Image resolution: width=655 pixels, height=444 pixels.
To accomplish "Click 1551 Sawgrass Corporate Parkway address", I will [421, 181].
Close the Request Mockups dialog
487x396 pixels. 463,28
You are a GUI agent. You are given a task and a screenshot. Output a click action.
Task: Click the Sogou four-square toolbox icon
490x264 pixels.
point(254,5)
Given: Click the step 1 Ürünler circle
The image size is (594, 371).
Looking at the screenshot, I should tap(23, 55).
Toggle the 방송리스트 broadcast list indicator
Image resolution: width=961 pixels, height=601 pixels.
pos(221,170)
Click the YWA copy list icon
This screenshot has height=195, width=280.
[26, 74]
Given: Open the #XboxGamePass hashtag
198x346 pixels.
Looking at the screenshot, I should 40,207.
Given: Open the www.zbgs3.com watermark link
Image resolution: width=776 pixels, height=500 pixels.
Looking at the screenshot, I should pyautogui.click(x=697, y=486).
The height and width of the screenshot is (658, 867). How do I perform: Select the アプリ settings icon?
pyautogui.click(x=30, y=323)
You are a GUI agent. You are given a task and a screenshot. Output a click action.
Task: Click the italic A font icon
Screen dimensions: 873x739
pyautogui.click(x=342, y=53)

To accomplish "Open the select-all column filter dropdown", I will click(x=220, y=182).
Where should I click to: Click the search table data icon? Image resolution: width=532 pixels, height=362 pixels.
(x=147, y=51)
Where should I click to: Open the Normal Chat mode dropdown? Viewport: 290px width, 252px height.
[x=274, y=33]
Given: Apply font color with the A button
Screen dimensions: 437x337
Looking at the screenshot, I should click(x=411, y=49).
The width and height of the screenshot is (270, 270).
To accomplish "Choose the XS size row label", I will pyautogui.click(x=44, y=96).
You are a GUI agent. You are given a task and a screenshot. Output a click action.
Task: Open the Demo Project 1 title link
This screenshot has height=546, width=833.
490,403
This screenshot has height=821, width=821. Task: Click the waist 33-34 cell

■ ■ ■ ■ ■

Problem details
Copy down the material above exactly as it is.

The completed task
Image resolution: width=655 pixels, height=444 pixels.
To accomplish "Click 1551 Sawgrass Corporate Parkway address", I will [421, 181].
Close the Request Mockups dialog
487x396 pixels. 463,28
You are a GUI agent. You are given a task and a screenshot. Output a click action.
Task: Click the Sogou four-square toolbox icon
490x264 pixels.
point(254,5)
Given: Click the step 1 Ürünler circle
The image size is (594, 371).
Looking at the screenshot, I should tap(23, 55).
Toggle the 방송리스트 broadcast list indicator
Image resolution: width=961 pixels, height=601 pixels.
pos(221,170)
Click the YWA copy list icon
This screenshot has height=195, width=280.
[26, 74]
Given: Open the #XboxGamePass hashtag
198x346 pixels.
Looking at the screenshot, I should 40,207.
Given: Open the www.zbgs3.com watermark link
Image resolution: width=776 pixels, height=500 pixels.
Looking at the screenshot, I should pyautogui.click(x=697, y=486).
The height and width of the screenshot is (658, 867). How do I perform: Select the アプリ settings icon?
pyautogui.click(x=30, y=323)
You are a GUI agent. You are given a task and a screenshot. Output a click action.
Task: Click the italic A font icon
Screen dimensions: 873x739
pyautogui.click(x=342, y=53)

To accomplish "Open the select-all column filter dropdown", I will click(x=220, y=182).
Where should I click to: Click the search table data icon? Image resolution: width=532 pixels, height=362 pixels.
(x=147, y=51)
Where should I click to: Open the Normal Chat mode dropdown? Viewport: 290px width, 252px height.
[x=274, y=33]
Given: Apply font color with the A button
Screen dimensions: 437x337
Looking at the screenshot, I should click(x=411, y=49).
The width and height of the screenshot is (270, 270).
To accomplish "Choose the XS size row label", I will pyautogui.click(x=44, y=96).
You are a GUI agent. You are given a task and a screenshot. Output a click action.
Task: Open the Demo Project 1 title link
This screenshot has height=546, width=833.
490,403
This screenshot has height=821, width=821. Task: Click the waist 33-34 cell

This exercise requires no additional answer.